Go through the data below. Pull out every line that has the word "accomplish".

Recorded data
▬▬▬▬▬▬

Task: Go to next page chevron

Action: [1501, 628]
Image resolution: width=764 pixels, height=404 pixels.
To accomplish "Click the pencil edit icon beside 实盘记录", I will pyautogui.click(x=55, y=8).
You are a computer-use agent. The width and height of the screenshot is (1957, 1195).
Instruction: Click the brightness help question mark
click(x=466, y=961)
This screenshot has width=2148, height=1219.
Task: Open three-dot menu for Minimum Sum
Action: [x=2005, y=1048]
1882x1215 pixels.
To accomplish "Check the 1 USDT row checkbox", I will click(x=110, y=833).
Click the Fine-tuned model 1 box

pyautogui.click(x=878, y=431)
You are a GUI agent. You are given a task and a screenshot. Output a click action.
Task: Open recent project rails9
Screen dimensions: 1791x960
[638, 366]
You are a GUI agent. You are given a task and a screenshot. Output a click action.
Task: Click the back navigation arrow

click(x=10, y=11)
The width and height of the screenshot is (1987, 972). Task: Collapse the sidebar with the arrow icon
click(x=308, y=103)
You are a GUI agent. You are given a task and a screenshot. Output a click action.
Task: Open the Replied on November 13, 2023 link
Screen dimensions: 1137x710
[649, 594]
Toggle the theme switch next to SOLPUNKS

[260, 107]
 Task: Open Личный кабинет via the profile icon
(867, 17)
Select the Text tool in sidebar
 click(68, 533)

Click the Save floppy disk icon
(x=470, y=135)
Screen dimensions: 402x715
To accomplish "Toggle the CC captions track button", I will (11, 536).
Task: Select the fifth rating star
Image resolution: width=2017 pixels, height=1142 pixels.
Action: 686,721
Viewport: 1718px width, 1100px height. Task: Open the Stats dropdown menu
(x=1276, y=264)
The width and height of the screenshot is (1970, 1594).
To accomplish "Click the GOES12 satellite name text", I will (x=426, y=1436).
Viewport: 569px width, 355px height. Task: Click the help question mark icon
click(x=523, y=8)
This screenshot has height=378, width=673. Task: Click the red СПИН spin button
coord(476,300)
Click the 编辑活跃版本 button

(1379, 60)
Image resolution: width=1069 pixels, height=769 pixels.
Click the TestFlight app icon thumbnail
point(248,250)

▬▬▬▬▬▬

Solved exercise —
To accomplish "Click the pencil edit icon beside 实盘记录", I will pyautogui.click(x=55, y=8).
To accomplish "Check the 1 USDT row checkbox", I will click(x=110, y=833).
To accomplish "Toggle the CC captions track button", I will (11, 536).
To accomplish "Click the GOES12 satellite name text", I will (x=426, y=1436).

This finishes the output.